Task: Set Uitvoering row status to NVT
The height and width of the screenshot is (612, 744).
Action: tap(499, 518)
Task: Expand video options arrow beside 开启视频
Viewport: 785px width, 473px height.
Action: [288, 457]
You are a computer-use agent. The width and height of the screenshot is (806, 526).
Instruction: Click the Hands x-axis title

....

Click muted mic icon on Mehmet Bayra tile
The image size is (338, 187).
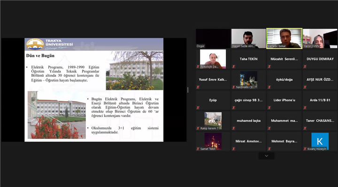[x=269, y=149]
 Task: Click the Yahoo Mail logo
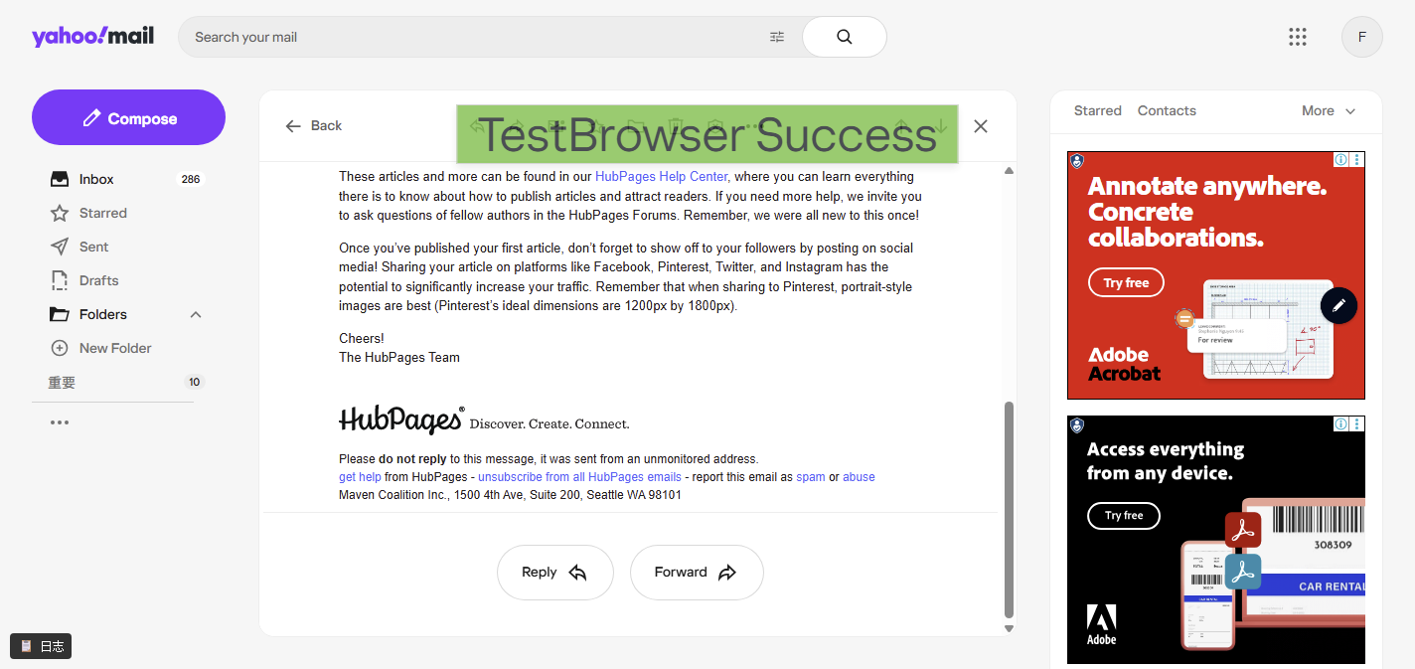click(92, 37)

....

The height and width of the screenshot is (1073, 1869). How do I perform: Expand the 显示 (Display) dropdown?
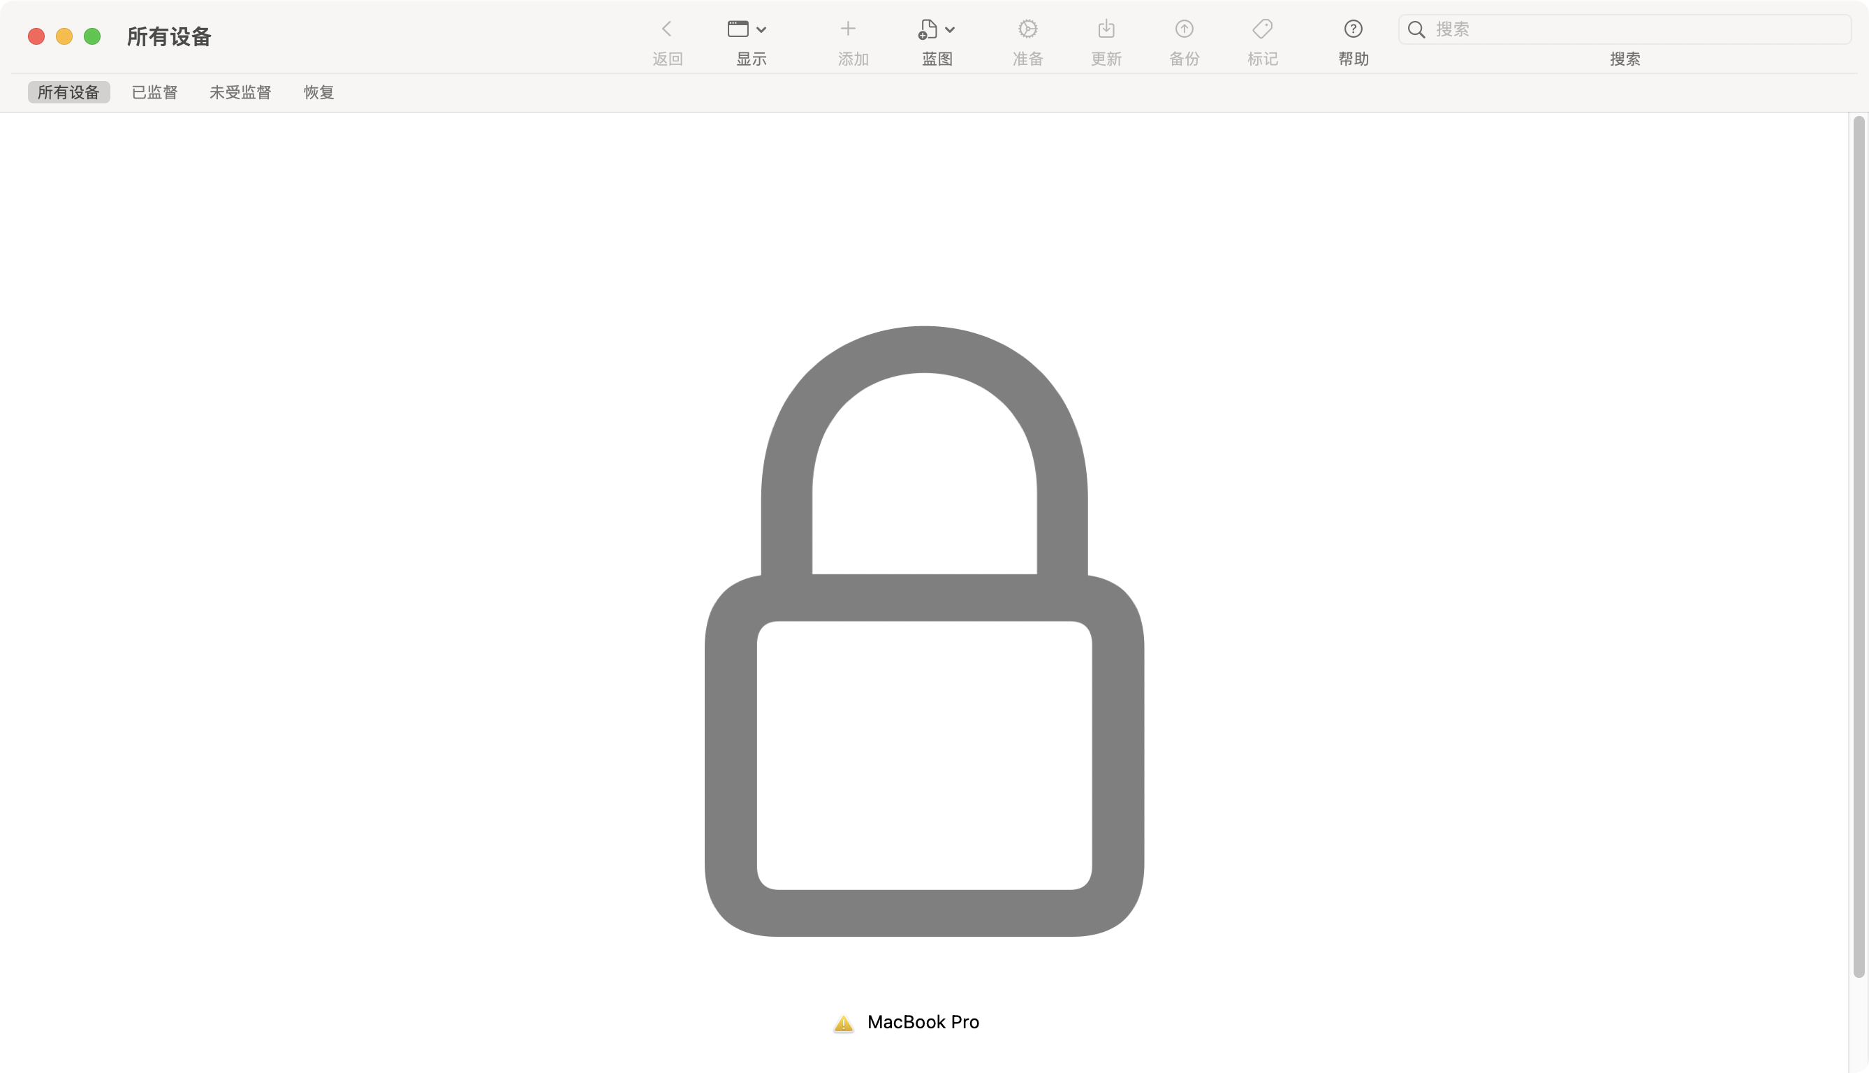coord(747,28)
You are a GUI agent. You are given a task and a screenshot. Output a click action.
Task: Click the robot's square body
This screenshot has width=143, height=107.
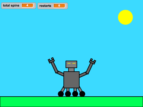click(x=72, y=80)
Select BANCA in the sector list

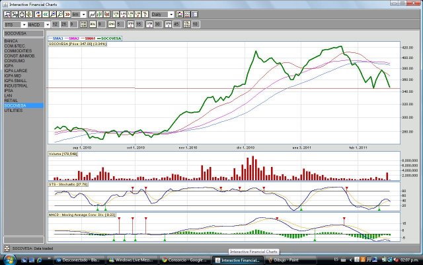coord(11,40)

....

§ REQUIRED WORK
Restate word for word only the lines above from the line containing "The height and width of the screenshot is (612, 744)." to the line containing "Instruction: Click the Hands x-axis title", both of them included.

§ TASK RESPONSE
The height and width of the screenshot is (612, 744).
Action: tap(499, 518)
Task: Expand video options arrow beside 开启视频
Viewport: 785px width, 473px height.
Action: [288, 457]
You are a computer-use agent. The width and height of the screenshot is (806, 526).
Instruction: Click the Hands x-axis title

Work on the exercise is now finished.